### How to complete this task
The response must restate all of the data word for word.

(Dataset excerpts)
+++

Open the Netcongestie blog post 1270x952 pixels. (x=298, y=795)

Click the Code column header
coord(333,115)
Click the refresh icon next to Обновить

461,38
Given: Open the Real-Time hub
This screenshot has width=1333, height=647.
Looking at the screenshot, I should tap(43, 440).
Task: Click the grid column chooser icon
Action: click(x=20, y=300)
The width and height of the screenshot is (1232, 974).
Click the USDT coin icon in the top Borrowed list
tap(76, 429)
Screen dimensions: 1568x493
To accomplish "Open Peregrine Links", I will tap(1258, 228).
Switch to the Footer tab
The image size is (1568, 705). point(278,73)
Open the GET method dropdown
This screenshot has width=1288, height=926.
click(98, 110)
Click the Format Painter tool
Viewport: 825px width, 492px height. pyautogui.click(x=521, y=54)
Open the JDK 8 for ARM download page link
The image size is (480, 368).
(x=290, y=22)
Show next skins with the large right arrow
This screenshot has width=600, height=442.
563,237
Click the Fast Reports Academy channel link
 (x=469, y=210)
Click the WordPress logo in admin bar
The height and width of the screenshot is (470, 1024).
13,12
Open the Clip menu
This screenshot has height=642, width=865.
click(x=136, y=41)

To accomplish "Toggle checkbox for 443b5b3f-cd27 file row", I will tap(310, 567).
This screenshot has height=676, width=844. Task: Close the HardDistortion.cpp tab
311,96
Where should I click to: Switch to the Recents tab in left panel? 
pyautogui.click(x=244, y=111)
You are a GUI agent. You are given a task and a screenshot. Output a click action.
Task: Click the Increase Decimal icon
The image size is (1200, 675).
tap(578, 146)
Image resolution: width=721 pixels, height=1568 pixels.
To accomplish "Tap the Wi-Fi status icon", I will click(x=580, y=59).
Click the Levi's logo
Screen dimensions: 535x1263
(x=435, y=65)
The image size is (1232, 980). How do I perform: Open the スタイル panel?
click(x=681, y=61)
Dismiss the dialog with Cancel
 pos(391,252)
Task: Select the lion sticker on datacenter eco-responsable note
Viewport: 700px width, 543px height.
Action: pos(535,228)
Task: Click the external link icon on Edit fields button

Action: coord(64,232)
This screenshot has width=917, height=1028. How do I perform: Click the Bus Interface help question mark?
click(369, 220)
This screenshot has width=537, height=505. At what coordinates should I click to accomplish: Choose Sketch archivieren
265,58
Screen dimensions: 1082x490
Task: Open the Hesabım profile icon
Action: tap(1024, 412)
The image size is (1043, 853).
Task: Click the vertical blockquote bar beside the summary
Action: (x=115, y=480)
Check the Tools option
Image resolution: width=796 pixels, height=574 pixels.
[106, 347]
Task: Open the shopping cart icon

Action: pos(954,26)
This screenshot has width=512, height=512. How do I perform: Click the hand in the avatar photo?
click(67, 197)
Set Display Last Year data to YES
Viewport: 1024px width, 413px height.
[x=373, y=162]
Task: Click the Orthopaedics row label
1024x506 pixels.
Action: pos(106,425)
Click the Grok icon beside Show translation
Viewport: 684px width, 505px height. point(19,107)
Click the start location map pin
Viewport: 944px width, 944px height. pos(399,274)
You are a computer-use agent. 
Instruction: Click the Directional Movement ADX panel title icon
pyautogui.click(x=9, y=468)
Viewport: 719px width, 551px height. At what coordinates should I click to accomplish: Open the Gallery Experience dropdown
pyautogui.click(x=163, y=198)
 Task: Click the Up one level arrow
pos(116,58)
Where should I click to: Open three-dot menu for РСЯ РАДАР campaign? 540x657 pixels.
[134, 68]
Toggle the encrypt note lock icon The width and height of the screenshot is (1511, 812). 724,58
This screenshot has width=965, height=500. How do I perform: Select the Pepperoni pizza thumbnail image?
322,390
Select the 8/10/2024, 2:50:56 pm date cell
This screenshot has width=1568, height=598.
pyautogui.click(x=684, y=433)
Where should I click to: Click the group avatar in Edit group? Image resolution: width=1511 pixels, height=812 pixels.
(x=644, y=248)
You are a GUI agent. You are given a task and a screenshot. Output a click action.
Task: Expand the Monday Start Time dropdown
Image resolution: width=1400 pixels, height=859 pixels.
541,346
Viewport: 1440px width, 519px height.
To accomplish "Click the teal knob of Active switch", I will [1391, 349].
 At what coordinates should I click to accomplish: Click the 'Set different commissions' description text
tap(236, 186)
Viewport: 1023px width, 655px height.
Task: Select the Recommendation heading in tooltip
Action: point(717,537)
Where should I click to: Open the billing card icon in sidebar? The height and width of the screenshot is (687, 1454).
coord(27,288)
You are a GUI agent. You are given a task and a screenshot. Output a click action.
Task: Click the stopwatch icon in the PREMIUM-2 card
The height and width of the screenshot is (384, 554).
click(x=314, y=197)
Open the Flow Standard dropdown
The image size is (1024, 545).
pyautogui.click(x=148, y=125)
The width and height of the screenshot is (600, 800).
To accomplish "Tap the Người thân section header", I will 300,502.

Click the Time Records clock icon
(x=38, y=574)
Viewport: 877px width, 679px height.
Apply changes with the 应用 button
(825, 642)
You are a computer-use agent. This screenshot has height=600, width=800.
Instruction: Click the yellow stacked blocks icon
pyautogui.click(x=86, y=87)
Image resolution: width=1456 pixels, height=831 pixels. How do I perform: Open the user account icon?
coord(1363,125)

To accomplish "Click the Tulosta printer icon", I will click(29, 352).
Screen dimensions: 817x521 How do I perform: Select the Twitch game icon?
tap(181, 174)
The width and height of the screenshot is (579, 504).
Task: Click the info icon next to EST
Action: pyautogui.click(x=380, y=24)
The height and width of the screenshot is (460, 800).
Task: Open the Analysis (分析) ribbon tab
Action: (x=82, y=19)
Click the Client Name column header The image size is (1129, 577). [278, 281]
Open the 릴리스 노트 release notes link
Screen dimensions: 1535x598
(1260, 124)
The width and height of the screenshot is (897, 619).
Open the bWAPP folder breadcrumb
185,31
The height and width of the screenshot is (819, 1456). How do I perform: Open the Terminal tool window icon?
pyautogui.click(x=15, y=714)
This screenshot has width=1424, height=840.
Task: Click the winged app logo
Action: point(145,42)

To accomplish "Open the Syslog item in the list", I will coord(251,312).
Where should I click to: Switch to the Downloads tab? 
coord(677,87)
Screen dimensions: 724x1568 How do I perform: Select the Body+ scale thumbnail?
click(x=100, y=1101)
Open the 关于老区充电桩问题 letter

+++

### Solution
Open the Netcongestie blog post 1270x952 pixels. (x=298, y=795)

Click the Code column header
coord(333,115)
Click the refresh icon next to Обновить

461,38
Given: Open the Real-Time hub
This screenshot has width=1333, height=647.
Looking at the screenshot, I should tap(43, 440).
Task: Click the grid column chooser icon
Action: click(x=20, y=300)
The width and height of the screenshot is (1232, 974).
Click the USDT coin icon in the top Borrowed list
tap(76, 429)
Screen dimensions: 1568x493
To accomplish "Open Peregrine Links", I will tap(1258, 228).
Switch to the Footer tab
The image size is (1568, 705). point(278,73)
Open the GET method dropdown
This screenshot has width=1288, height=926.
click(98, 110)
Click the Format Painter tool
Viewport: 825px width, 492px height. pyautogui.click(x=521, y=54)
Open the JDK 8 for ARM download page link
The image size is (480, 368).
(x=290, y=22)
Show next skins with the large right arrow
This screenshot has width=600, height=442.
563,237
Click the Fast Reports Academy channel link
 (x=469, y=210)
Click the WordPress logo in admin bar
The height and width of the screenshot is (470, 1024).
13,12
Open the Clip menu
This screenshot has height=642, width=865.
click(x=136, y=41)

To accomplish "Toggle checkbox for 443b5b3f-cd27 file row", I will tap(310, 567).
This screenshot has height=676, width=844. Task: Close the HardDistortion.cpp tab
311,96
Where should I click to: Switch to the Recents tab in left panel? 
pyautogui.click(x=244, y=111)
You are a GUI agent. You are given a task and a screenshot. Output a click action.
Task: Click the Increase Decimal icon
The image size is (1200, 675).
tap(578, 146)
Image resolution: width=721 pixels, height=1568 pixels.
To accomplish "Tap the Wi-Fi status icon", I will click(x=580, y=59).
Click the Levi's logo
Screen dimensions: 535x1263
(x=435, y=65)
The image size is (1232, 980). How do I perform: Open the スタイル panel?
click(x=681, y=61)
Dismiss the dialog with Cancel
 pos(391,252)
Task: Select the lion sticker on datacenter eco-responsable note
Viewport: 700px width, 543px height.
Action: pos(535,228)
Task: Click the external link icon on Edit fields button

Action: coord(64,232)
This screenshot has width=917, height=1028. How do I perform: Click the Bus Interface help question mark?
click(369, 220)
This screenshot has width=537, height=505. At what coordinates should I click to accomplish: Choose Sketch archivieren
265,58
Screen dimensions: 1082x490
Task: Open the Hesabım profile icon
Action: tap(1024, 412)
The image size is (1043, 853).
Task: Click the vertical blockquote bar beside the summary
Action: (x=115, y=480)
Check the Tools option
Image resolution: width=796 pixels, height=574 pixels.
[106, 347]
Task: Open the shopping cart icon

Action: pos(954,26)
This screenshot has width=512, height=512. How do I perform: Click the hand in the avatar photo?
click(67, 197)
Set Display Last Year data to YES
Viewport: 1024px width, 413px height.
[x=373, y=162]
Task: Click the Orthopaedics row label
1024x506 pixels.
Action: pos(106,425)
Click the Grok icon beside Show translation
Viewport: 684px width, 505px height. point(19,107)
Click the start location map pin
Viewport: 944px width, 944px height. pos(399,274)
You are a computer-use agent. 
Instruction: Click the Directional Movement ADX panel title icon
pyautogui.click(x=9, y=468)
Viewport: 719px width, 551px height. At what coordinates should I click to accomplish: Open the Gallery Experience dropdown
pyautogui.click(x=163, y=198)
 Task: Click the Up one level arrow
pos(116,58)
Where should I click to: Open three-dot menu for РСЯ РАДАР campaign? 540x657 pixels.
[134, 68]
Toggle the encrypt note lock icon The width and height of the screenshot is (1511, 812). 724,58
This screenshot has width=965, height=500. How do I perform: Select the Pepperoni pizza thumbnail image?
322,390
Select the 8/10/2024, 2:50:56 pm date cell
This screenshot has width=1568, height=598.
pyautogui.click(x=684, y=433)
Where should I click to: Click the group avatar in Edit group? Image resolution: width=1511 pixels, height=812 pixels.
(x=644, y=248)
You are a GUI agent. You are given a task and a screenshot. Output a click action.
Task: Expand the Monday Start Time dropdown
Image resolution: width=1400 pixels, height=859 pixels.
541,346
Viewport: 1440px width, 519px height.
To accomplish "Click the teal knob of Active switch", I will [1391, 349].
 At what coordinates should I click to accomplish: Click the 'Set different commissions' description text
tap(236, 186)
Viewport: 1023px width, 655px height.
Task: Select the Recommendation heading in tooltip
Action: point(717,537)
Where should I click to: Open the billing card icon in sidebar? The height and width of the screenshot is (687, 1454).
coord(27,288)
You are a GUI agent. You are given a task and a screenshot. Output a click action.
Task: Click the stopwatch icon in the PREMIUM-2 card
The height and width of the screenshot is (384, 554).
click(x=314, y=197)
Open the Flow Standard dropdown
The image size is (1024, 545).
pyautogui.click(x=148, y=125)
The width and height of the screenshot is (600, 800).
To accomplish "Tap the Người thân section header", I will 300,502.

Click the Time Records clock icon
(x=38, y=574)
Viewport: 877px width, 679px height.
Apply changes with the 应用 button
(825, 642)
You are a computer-use agent. This screenshot has height=600, width=800.
Instruction: Click the yellow stacked blocks icon
pyautogui.click(x=86, y=87)
Image resolution: width=1456 pixels, height=831 pixels. How do I perform: Open the user account icon?
coord(1363,125)

To accomplish "Click the Tulosta printer icon", I will click(29, 352).
Screen dimensions: 817x521 How do I perform: Select the Twitch game icon?
tap(181, 174)
The width and height of the screenshot is (579, 504).
Task: Click the info icon next to EST
Action: pyautogui.click(x=380, y=24)
The height and width of the screenshot is (460, 800).
Task: Open the Analysis (分析) ribbon tab
Action: (x=82, y=19)
Click the Client Name column header The image size is (1129, 577). [278, 281]
Open the 릴리스 노트 release notes link
Screen dimensions: 1535x598
(1260, 124)
The width and height of the screenshot is (897, 619).
Open the bWAPP folder breadcrumb
185,31
The height and width of the screenshot is (819, 1456). How do I perform: Open the Terminal tool window icon?
pyautogui.click(x=15, y=714)
This screenshot has width=1424, height=840.
Task: Click the winged app logo
Action: point(145,42)

To accomplish "Open the Syslog item in the list", I will coord(251,312).
Where should I click to: Switch to the Downloads tab? 
coord(677,87)
Screen dimensions: 724x1568 How do I perform: Select the Body+ scale thumbnail?
click(x=100, y=1101)
Open the 关于老区充电桩问题 letter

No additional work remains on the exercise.